## WORK TASK
From the entries below, transcribe exactly the lines between the line holding "Given: Click the Samsara company logo icon" and the line holding "You are a computer-use agent. The width", inclusive; skip all other lines.

## STUDY MATERIAL
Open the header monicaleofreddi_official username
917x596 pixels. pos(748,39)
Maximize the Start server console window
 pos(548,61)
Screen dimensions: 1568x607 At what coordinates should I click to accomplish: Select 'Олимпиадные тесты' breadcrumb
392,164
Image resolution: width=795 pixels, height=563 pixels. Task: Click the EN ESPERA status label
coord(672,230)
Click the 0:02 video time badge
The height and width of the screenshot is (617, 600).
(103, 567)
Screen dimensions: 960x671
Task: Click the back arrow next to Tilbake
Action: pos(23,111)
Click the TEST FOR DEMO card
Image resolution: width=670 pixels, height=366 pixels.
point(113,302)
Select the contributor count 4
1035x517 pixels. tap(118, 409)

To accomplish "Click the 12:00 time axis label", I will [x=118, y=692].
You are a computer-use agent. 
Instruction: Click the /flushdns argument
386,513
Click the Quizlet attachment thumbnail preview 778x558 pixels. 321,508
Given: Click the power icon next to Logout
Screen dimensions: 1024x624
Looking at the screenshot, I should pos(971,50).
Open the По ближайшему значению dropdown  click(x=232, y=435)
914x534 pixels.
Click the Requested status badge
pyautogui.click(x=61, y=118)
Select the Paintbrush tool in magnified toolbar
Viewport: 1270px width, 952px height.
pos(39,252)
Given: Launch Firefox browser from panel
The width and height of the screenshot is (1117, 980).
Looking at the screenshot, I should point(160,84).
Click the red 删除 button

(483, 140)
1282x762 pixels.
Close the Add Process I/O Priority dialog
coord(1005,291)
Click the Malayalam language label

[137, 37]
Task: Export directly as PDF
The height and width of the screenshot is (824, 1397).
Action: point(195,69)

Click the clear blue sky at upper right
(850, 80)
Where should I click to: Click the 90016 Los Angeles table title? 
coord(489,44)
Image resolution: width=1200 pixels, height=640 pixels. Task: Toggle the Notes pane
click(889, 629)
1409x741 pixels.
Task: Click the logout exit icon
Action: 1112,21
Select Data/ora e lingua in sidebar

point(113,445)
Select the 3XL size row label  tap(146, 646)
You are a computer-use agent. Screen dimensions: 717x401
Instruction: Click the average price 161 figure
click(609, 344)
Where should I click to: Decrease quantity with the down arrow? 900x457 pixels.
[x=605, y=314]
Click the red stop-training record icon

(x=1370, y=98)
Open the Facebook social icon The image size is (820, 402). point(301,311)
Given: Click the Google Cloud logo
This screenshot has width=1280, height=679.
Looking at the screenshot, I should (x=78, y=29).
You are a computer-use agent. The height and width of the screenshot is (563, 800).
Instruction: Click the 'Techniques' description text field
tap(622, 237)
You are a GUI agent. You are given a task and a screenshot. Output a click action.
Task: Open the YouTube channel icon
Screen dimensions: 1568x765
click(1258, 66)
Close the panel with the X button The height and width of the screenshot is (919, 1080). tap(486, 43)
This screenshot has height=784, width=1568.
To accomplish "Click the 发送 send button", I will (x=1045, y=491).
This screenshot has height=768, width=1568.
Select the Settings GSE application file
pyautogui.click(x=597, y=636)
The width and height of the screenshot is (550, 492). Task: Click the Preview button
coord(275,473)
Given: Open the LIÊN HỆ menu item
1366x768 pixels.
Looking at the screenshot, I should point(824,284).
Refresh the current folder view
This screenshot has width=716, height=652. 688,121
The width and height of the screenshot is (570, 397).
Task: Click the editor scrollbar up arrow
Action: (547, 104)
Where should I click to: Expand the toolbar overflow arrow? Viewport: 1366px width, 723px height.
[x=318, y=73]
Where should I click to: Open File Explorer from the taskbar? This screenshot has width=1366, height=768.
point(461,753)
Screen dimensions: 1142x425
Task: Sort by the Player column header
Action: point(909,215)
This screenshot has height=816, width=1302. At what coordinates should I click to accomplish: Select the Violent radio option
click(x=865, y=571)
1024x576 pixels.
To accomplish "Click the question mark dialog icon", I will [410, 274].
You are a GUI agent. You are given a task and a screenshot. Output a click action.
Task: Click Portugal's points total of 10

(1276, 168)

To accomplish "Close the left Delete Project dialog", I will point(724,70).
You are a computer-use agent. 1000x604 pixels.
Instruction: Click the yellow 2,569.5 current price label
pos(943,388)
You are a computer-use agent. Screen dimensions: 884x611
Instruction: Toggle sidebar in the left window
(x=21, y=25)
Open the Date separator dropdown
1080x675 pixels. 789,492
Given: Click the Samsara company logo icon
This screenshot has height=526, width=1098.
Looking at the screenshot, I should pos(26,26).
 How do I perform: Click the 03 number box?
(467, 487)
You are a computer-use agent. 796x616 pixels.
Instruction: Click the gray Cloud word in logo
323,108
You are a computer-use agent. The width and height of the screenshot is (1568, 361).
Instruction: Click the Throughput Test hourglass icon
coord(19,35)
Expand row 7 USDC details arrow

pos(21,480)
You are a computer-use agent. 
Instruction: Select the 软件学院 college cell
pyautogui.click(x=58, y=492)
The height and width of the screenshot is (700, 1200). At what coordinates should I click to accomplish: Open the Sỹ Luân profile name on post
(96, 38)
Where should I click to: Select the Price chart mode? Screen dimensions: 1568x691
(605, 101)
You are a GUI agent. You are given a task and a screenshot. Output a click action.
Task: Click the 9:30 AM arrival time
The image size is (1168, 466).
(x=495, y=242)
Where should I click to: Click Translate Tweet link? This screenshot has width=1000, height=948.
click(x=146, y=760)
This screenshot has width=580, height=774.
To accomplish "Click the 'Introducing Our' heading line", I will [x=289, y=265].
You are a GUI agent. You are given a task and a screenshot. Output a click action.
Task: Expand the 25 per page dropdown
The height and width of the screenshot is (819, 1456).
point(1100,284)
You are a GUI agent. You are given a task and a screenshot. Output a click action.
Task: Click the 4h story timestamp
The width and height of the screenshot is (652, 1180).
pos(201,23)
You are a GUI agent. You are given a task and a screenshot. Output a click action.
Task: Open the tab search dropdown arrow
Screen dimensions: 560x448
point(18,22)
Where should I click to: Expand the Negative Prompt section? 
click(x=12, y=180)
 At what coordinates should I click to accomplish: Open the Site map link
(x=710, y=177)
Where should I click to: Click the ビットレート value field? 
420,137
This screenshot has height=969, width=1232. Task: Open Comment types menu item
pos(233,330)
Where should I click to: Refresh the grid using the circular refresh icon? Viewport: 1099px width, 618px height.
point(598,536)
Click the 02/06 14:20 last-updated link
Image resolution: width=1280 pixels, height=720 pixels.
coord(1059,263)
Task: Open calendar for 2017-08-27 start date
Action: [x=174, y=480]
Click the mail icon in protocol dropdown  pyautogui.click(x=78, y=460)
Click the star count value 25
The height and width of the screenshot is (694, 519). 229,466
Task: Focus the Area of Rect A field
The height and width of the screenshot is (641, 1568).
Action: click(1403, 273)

## PROBLEM SOLUTION
Given: Click the Samsara company logo icon
This screenshot has height=526, width=1098.
Looking at the screenshot, I should pos(26,26).
 How do I perform: Click the 03 number box?
(467, 487)
You are a computer-use agent. 796x616 pixels.
Instruction: Click the gray Cloud word in logo
323,108
You are a computer-use agent. The width and height of the screenshot is (1568, 361).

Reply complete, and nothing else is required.